Para maximizar o clima do filme, o longa é filmado em um belo preto e branco, que o torna muito mais sóbrio e triste (também apropriado às décadas de 40 e 50 nas quais o filme passa) e que permite que a explosão de violência, sangue e suor que acontece a todo o momento em surtos constantes e tão equilibrados como uma dança se torne mais poética sem deixar de ser feroz. Nos ringues, a fotografia permite que os momentos de glória e perda de La Motta sejam opostos. Nas vitórias, é tudo claro e nítido. Nas derrotas, o clima do ringue é quase infernal, com imagens distorcidas remetendo a calor e um ambiente esfumaçado e cheio de sangue. A edição dita o ritmo que pode ser lento ou ágil, dependendo da circunstância e da intensidade do momento, contrapondo momentos quase líricos a momentos de selvageria.  

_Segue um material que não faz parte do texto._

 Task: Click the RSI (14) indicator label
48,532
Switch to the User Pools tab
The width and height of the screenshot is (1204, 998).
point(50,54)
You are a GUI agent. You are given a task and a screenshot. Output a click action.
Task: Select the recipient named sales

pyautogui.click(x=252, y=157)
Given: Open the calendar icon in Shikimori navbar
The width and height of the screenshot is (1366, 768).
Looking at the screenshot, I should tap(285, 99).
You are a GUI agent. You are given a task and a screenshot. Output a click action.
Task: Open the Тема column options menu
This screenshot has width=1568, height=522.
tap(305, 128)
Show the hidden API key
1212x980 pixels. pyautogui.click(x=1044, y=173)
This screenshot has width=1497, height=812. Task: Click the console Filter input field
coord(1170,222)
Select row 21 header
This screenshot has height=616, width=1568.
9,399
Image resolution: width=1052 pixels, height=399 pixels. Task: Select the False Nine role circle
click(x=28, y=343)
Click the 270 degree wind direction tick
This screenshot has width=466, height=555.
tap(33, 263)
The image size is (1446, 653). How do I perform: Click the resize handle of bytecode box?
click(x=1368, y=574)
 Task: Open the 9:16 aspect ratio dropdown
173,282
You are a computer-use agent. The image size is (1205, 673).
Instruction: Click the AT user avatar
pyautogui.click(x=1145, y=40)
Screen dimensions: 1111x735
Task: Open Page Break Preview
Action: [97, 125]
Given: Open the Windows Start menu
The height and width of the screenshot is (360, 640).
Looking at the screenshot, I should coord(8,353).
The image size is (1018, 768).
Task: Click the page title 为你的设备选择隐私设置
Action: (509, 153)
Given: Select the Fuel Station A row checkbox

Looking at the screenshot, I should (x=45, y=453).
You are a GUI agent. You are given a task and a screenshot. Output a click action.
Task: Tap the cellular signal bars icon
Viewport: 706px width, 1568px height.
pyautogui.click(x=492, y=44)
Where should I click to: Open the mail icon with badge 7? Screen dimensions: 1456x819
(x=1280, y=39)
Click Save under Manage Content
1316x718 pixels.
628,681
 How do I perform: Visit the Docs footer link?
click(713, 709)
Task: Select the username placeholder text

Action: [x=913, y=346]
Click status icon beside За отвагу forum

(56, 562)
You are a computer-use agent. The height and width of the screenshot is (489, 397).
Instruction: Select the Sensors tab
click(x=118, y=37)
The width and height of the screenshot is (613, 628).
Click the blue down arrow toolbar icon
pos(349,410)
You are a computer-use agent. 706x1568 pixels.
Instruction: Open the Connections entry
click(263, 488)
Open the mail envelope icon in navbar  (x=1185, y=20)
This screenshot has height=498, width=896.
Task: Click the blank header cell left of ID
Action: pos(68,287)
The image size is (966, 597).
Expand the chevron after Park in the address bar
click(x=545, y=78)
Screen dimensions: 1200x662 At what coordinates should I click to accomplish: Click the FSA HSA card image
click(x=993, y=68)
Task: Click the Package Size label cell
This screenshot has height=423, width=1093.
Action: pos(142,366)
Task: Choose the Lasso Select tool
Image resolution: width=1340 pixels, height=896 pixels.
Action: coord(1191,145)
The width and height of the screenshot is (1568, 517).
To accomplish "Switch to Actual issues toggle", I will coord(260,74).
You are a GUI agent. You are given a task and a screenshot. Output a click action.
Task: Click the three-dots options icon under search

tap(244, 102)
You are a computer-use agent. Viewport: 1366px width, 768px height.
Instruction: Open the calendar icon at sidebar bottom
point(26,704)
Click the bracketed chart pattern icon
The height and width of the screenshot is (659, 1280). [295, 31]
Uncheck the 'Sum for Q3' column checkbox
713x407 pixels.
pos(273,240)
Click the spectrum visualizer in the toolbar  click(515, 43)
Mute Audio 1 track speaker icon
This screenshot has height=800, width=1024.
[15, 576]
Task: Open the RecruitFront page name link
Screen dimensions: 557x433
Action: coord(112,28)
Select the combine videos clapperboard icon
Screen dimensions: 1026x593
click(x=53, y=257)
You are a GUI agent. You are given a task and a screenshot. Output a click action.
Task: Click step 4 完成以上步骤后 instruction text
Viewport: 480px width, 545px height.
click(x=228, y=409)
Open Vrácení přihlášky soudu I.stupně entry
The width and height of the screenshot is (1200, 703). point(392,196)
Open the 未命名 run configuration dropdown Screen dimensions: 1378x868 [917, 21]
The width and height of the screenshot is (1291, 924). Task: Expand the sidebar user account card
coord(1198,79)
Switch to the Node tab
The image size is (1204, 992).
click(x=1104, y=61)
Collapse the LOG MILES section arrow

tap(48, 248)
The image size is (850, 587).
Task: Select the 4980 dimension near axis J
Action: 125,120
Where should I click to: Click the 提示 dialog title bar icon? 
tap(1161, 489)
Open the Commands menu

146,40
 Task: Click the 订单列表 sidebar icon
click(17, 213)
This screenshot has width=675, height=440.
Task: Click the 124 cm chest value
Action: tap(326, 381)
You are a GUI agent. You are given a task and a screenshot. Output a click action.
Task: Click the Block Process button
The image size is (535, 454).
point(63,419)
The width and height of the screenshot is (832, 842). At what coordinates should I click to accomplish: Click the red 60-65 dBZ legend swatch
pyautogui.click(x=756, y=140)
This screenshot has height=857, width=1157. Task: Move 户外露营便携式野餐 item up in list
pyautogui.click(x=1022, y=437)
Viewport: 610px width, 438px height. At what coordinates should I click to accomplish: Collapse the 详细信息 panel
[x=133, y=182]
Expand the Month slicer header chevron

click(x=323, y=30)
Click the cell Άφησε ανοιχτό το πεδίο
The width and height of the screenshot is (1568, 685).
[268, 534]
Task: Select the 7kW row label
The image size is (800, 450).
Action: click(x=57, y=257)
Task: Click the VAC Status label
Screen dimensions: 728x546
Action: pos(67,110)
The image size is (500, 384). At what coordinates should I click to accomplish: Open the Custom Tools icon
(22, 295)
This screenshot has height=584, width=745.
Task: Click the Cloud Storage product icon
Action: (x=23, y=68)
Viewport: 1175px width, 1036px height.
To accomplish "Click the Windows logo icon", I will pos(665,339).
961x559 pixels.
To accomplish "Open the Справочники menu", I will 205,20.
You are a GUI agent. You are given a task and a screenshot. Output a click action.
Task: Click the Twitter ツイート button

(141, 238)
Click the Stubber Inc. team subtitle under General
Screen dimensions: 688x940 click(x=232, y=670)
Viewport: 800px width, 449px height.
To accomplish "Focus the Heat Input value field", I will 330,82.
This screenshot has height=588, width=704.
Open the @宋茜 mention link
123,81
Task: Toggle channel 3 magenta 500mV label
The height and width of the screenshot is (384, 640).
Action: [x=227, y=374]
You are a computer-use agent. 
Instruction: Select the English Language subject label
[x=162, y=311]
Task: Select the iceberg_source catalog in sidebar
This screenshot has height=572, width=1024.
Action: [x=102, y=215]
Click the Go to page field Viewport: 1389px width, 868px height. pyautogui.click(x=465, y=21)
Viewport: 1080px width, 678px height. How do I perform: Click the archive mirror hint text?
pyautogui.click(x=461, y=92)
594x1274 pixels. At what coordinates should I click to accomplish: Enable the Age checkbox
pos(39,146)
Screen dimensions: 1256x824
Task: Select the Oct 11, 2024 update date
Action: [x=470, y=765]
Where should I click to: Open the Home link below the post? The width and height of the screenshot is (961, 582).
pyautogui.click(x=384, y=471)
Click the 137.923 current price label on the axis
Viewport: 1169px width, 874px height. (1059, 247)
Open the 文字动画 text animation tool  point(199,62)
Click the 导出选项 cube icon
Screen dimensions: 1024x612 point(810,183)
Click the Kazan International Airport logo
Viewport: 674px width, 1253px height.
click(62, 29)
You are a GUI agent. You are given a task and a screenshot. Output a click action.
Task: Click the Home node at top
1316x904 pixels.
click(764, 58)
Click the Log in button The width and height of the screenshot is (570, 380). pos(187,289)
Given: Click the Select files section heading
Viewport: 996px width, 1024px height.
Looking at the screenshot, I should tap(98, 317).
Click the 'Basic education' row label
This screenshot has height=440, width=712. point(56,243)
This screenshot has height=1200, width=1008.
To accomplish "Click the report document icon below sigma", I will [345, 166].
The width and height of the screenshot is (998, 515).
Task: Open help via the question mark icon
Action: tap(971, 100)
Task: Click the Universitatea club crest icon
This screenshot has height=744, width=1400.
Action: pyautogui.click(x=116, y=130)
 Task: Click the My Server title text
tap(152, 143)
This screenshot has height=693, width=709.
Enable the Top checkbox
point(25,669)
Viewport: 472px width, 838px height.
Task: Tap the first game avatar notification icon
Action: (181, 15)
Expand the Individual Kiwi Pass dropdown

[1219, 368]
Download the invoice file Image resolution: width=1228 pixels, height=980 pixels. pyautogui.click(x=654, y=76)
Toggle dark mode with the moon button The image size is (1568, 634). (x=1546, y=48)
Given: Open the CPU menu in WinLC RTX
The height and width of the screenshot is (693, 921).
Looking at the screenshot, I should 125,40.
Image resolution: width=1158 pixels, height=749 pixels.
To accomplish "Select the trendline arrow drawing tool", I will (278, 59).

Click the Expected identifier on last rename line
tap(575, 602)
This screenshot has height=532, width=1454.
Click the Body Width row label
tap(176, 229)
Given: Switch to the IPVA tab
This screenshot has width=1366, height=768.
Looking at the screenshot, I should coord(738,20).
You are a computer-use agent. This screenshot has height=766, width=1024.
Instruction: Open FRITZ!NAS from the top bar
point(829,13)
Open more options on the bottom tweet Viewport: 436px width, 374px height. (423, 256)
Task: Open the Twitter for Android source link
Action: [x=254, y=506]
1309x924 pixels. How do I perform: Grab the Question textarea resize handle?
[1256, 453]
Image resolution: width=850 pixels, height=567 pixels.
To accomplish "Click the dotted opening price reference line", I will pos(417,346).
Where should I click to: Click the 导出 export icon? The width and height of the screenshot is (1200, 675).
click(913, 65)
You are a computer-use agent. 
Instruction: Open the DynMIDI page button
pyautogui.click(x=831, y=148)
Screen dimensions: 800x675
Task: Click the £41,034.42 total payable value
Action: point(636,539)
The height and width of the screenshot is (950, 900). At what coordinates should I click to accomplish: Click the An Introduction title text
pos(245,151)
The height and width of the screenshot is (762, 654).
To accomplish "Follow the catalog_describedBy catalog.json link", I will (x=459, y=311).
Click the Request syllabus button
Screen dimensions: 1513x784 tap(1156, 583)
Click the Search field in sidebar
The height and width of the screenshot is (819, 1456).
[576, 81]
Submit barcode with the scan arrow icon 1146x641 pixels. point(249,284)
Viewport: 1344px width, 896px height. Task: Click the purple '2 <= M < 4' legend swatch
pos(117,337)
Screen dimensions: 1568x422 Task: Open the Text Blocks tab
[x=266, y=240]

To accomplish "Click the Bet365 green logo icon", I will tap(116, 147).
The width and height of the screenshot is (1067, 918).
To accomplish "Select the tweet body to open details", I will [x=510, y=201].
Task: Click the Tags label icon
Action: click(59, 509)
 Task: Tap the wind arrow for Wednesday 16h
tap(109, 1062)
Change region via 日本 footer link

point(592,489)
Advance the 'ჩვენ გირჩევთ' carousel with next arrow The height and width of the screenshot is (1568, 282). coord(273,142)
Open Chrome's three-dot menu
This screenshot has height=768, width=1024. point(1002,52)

Sendo assim, Touro indomável exibe a força máxima do cinema. O auge de um diretor e de seu protagonista, um dos melhores (talvez o melhor) filme dos anos 80, uma das mais notáveis produções artísticas do cinema e um conto moderno que já nasceu clássico. Como o movimento do qual Touro indomável faz parte já estava enfraquecido, o jamais derrubado Touro do Bronx acabou sendo abatido, injustamente, pelo belíssimo Gente como a gente no Oscar de 1981, protagonizando um dos casos mais clássicos e evidentes de injustiça do Oscar, que tirou praticamente tudo de suas mãos, incluindo ator coadjuvante (Joe Pesci foi indicado, mas perdeu para Timothy Hutton), melhor filme e principalmente melhor diretor. Por mais que Scorsese tenha recebido o prêmio depois (mais de 20 anos depois) por Os infiltrados, é evidente e inegável que seu melhor desempenho tenha sido aqui.